-- INFORMATION SHOWN follows --
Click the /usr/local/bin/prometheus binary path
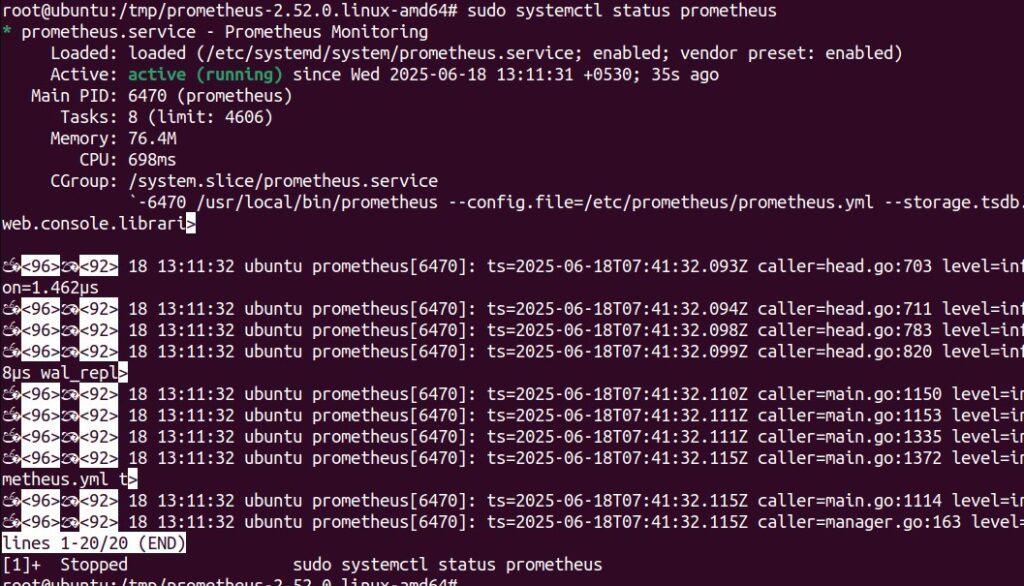1024x586 pixels. tap(317, 203)
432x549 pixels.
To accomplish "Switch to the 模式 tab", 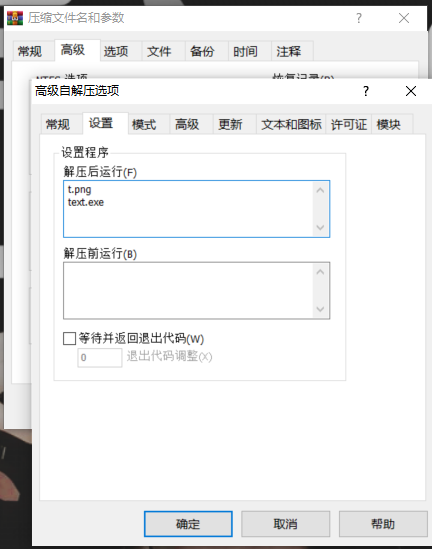I will 144,125.
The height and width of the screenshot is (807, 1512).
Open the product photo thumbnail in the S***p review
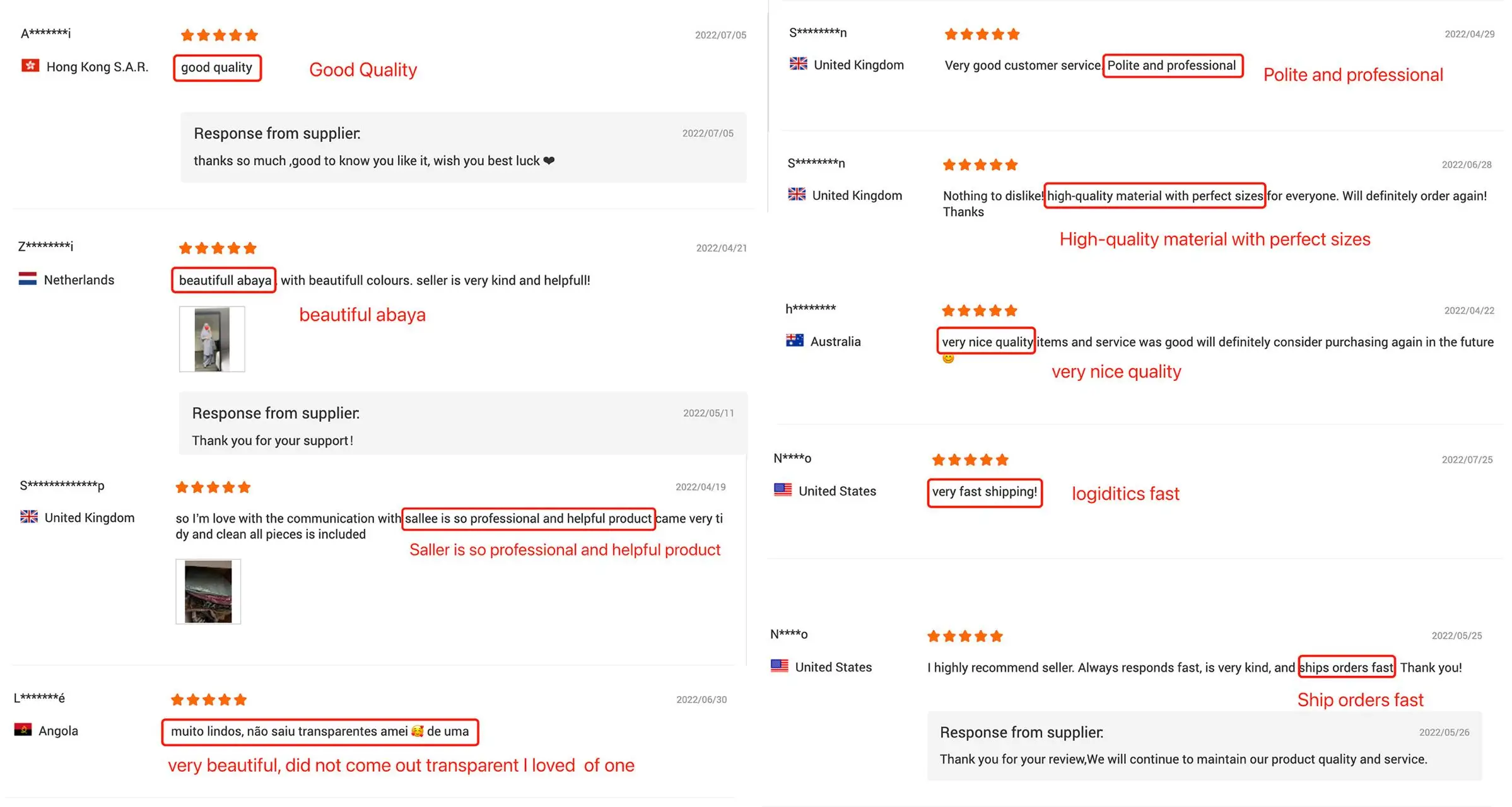coord(208,591)
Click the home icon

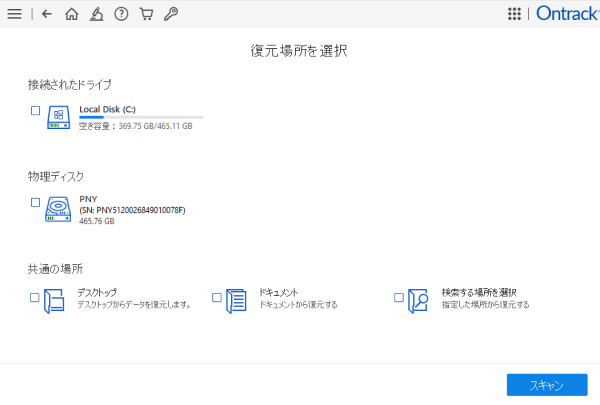point(71,14)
-- INFORMATION SHOWN concluded --
THE PROBLEM >>
Reproduce exactly, with every picture left out, the lines from the one that contains "The height and" to the final line of the records above.

TASK OUTPUT >>
The height and width of the screenshot is (807, 1512).
Open the product photo thumbnail in the S***p review
coord(208,591)
Click the home icon

point(71,14)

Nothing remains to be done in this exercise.